▶ [Action item]
Write the entries below again, precisely as they appear.

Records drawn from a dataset
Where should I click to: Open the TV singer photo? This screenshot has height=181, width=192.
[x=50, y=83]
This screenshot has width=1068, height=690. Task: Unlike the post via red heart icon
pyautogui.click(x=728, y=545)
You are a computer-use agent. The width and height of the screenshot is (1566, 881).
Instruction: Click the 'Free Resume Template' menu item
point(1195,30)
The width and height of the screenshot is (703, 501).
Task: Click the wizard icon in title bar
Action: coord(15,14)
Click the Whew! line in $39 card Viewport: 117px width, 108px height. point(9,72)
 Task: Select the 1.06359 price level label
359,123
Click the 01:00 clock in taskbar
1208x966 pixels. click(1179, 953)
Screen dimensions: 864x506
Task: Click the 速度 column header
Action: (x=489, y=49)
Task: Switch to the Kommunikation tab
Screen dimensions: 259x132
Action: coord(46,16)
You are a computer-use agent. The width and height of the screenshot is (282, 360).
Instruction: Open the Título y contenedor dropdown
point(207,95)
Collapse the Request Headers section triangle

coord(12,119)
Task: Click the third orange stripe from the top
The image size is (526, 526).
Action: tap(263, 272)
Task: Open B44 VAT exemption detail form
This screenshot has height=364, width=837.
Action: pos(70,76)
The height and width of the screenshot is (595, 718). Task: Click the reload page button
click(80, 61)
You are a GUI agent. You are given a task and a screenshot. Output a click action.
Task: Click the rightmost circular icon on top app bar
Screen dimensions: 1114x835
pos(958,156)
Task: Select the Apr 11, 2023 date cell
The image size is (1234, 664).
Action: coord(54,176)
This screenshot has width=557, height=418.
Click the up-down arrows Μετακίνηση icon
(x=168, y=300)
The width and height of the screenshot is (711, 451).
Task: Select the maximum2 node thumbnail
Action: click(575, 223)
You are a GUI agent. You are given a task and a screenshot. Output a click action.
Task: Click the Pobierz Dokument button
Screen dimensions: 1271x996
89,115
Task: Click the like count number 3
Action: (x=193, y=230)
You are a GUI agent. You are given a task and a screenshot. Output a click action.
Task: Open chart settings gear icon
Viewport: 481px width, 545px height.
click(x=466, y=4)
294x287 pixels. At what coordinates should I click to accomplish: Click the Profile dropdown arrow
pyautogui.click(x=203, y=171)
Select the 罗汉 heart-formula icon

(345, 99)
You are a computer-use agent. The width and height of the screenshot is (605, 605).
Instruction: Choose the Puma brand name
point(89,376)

▶ [The completed task]
Where should I click to: Open the TV singer photo? This screenshot has height=181, width=192.
[x=50, y=83]
This screenshot has width=1068, height=690. Task: Unlike the post via red heart icon
pyautogui.click(x=728, y=545)
You are a computer-use agent. The width and height of the screenshot is (1566, 881).
Instruction: Click the 'Free Resume Template' menu item
point(1195,30)
The width and height of the screenshot is (703, 501).
Task: Click the wizard icon in title bar
Action: coord(15,14)
Click the Whew! line in $39 card Viewport: 117px width, 108px height. point(9,72)
 Task: Select the 1.06359 price level label
359,123
Click the 01:00 clock in taskbar
1208x966 pixels. click(1179, 953)
Screen dimensions: 864x506
Task: Click the 速度 column header
Action: (x=489, y=49)
Task: Switch to the Kommunikation tab
Screen dimensions: 259x132
Action: coord(46,16)
You are a computer-use agent. The width and height of the screenshot is (282, 360).
Instruction: Open the Título y contenedor dropdown
point(207,95)
Collapse the Request Headers section triangle

coord(12,119)
Task: Click the third orange stripe from the top
The image size is (526, 526).
Action: tap(263, 272)
Task: Open B44 VAT exemption detail form
This screenshot has height=364, width=837.
Action: pos(70,76)
The height and width of the screenshot is (595, 718). Task: Click the reload page button
click(80, 61)
You are a GUI agent. You are given a task and a screenshot. Output a click action.
Task: Click the rightmost circular icon on top app bar
Screen dimensions: 1114x835
pos(958,156)
Task: Select the Apr 11, 2023 date cell
The image size is (1234, 664).
Action: coord(54,176)
This screenshot has width=557, height=418.
Click the up-down arrows Μετακίνηση icon
(x=168, y=300)
The width and height of the screenshot is (711, 451).
Task: Select the maximum2 node thumbnail
Action: click(575, 223)
You are a GUI agent. You are given a task and a screenshot. Output a click action.
Task: Click the Pobierz Dokument button
Screen dimensions: 1271x996
89,115
Task: Click the like count number 3
Action: (x=193, y=230)
You are a GUI agent. You are given a task and a screenshot. Output a click action.
Task: Open chart settings gear icon
Viewport: 481px width, 545px height.
click(x=466, y=4)
294x287 pixels. At what coordinates should I click to accomplish: Click the Profile dropdown arrow
pyautogui.click(x=203, y=171)
Select the 罗汉 heart-formula icon

(345, 99)
You are a computer-use agent. The width and height of the screenshot is (605, 605).
Instruction: Choose the Puma brand name
point(89,376)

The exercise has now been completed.